I tentativi per emergere sono tanti, confusi e pieni d’entusiasmo ma il tuo corpo viene deriso, proiettato nel mondo del giudizio e dell’utilizzo. Quanto accanimento nel rendere il tuo essere una carta da cestinare e non comprendi le ragioni di questo franare. È il supplizio del vivere senza un’identità precisa, preda delle onde del plasmare e del derubare. Uomo in costruzione, non un luogo virtuale dove ritoccare ogni momento in un delizioso avvenimento. Emozioni in fermento, non una news di numeri in continua oscillazione tra il frenare e il tuonare. Come reagire all’insensata voglia del reprimere?

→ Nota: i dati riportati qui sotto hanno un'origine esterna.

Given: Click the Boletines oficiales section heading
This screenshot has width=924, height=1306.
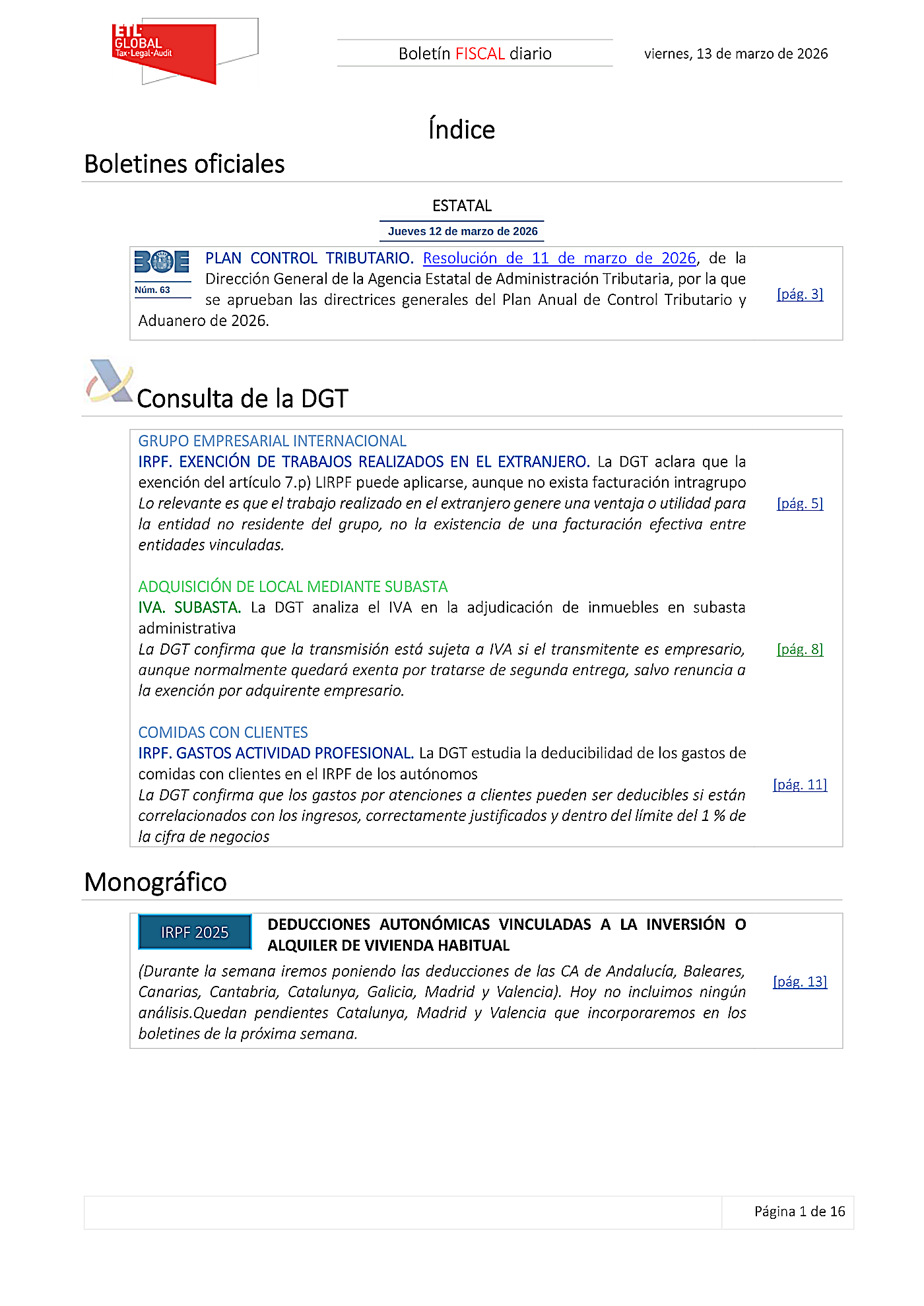Looking at the screenshot, I should (x=184, y=164).
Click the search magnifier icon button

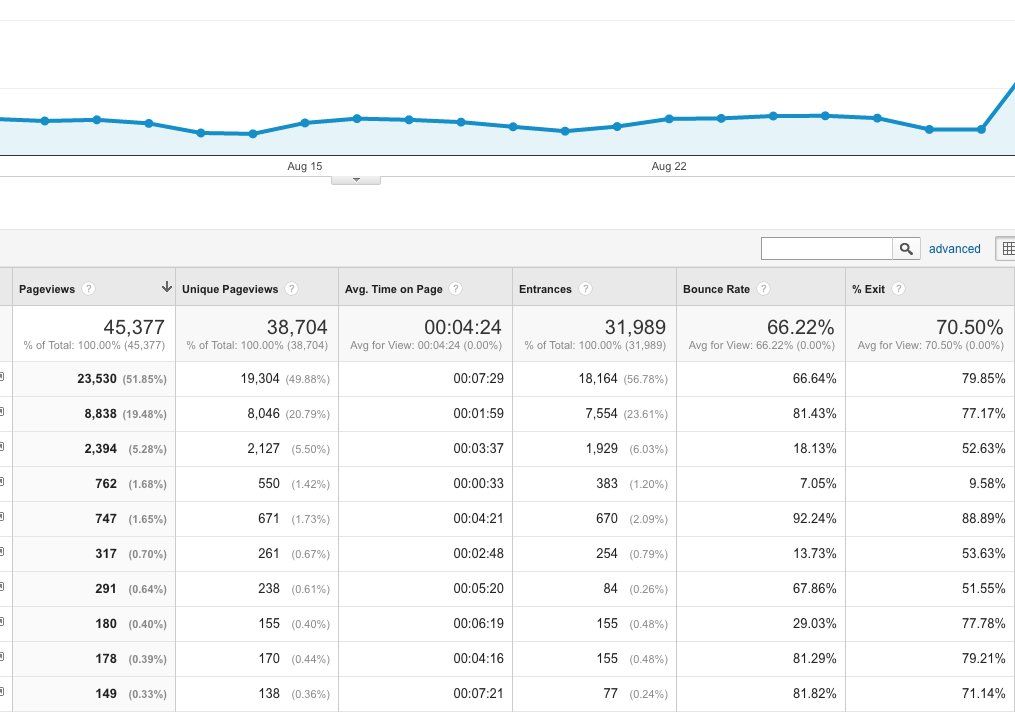[x=906, y=249]
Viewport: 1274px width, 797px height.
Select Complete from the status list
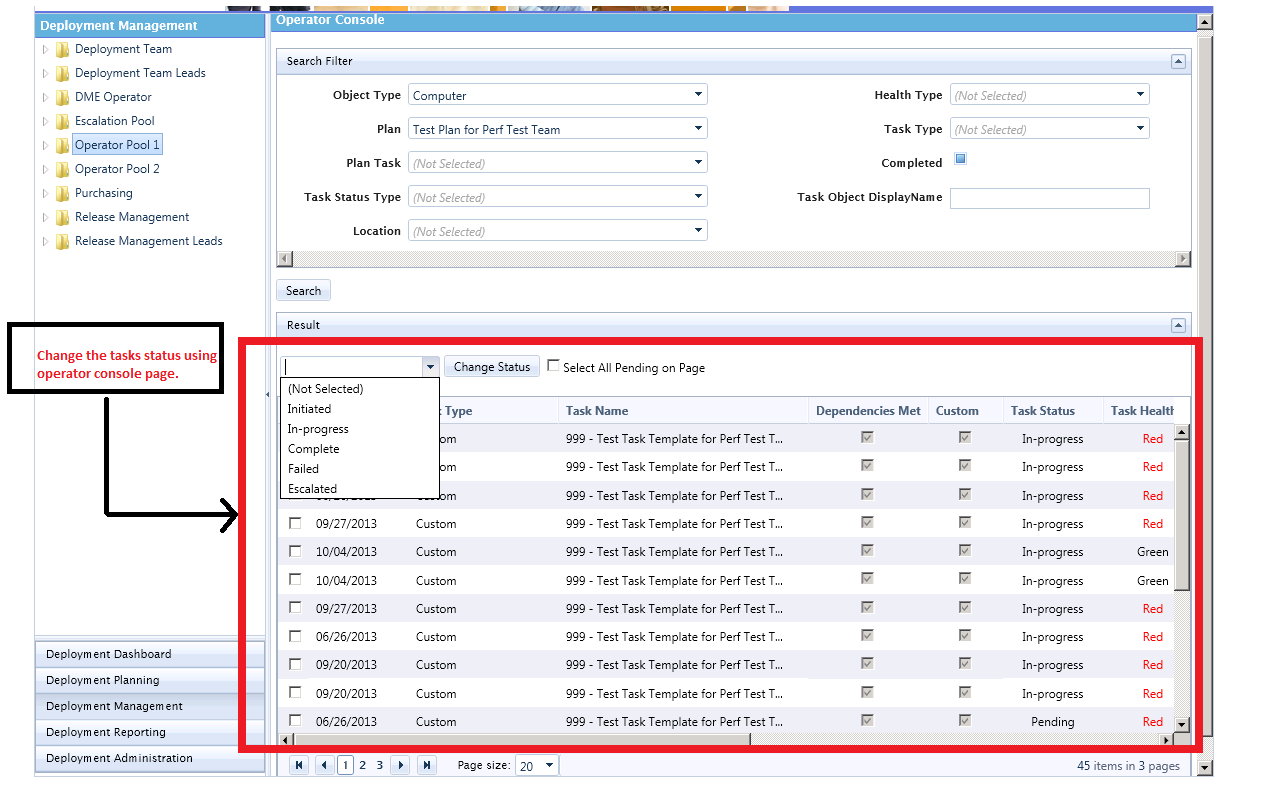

Quante frecce nella faretra pronte per essere scagliate ad ogni tuo gesto di ribellione, ad ogni tuo gesto di distinzione. È il tempo della sottomissione, della speranza desertificata, della volontà ignorata. La verità è una foglia spazzata via dal vento del camuffamento così spogli di ogni possibile autenticità, appassiamo, accettiamo l’ignoto per il noto, disperdiamo il sudore per il candore. Il mondo, stella in continua rotazione, è governato dal caos e dalla brutalità del conquistare. L’attenzione dell’esistere si riduce ad una variabile assorbita dall’indifferenza del persistere così ciò che siamo non è altro che un mucchio di domande occultate dal teatrino del fingere. Spesso siamo ciò che gli altri vorrebbero che fossimo e pensiamo ciò che gli altri vorrebbe non fossimo. La nudità dell’essere è un pericolo d’imperfezione che svela la nostra genuina libertà, la nostra profonda verità dell’abitare. Tuttavia, l’anonimato e l’emarginazione del respirare, dove il luogo e il devastante potere del oggettivazione imperversano, provocano in noi una disarmante assenza. Uomo in distruzione, non un’anima da schiacciare per l’esultanza del dominare. Emozioni in violazione, non un oggetto da precludere per la smania dell’illudere. Così l’assenza di noi e in noi, la totale mancanza di attenzione e partecipazione, aumenta il nostro senso di disorientamento. I tentativi per rammentare sono molteplici, dolorosi e sofferti ma i graffi lungo il sentiero del pensare sono soltanto un tramonto da salutare. Spesso siamo ciò che resta del nostro sognare, del nostro vagare, piccoli satelliti che gravitano intorno al cuore di una stella, sassi dispersi nell’acqua in cerca di una gemma.
Francesco Colia
Giancarlo
Seguendo il tuo filo o forse no, penso a chi, annientata la propria mente, annienta il proprio corpo. E consuma nell’anoressia il proprio spazio nel mondo.
Una maniera, l’unica, per mantenere il controllo. Di sé. Perdendo se stesso.
Una risposta corporea. Una negazione. Nessuna risposta.
Il supplizio di non vivere la propria identità. L’assenza di noi in noi…
E’, inaspettatamente, questo tormento impotente ad accompagnarmi durante la lettura, sviandomi.
Come ricostruire l’uomo distrutto nel fermento delle sue emozioni violate?
Come restituire sogni a chi si è perso?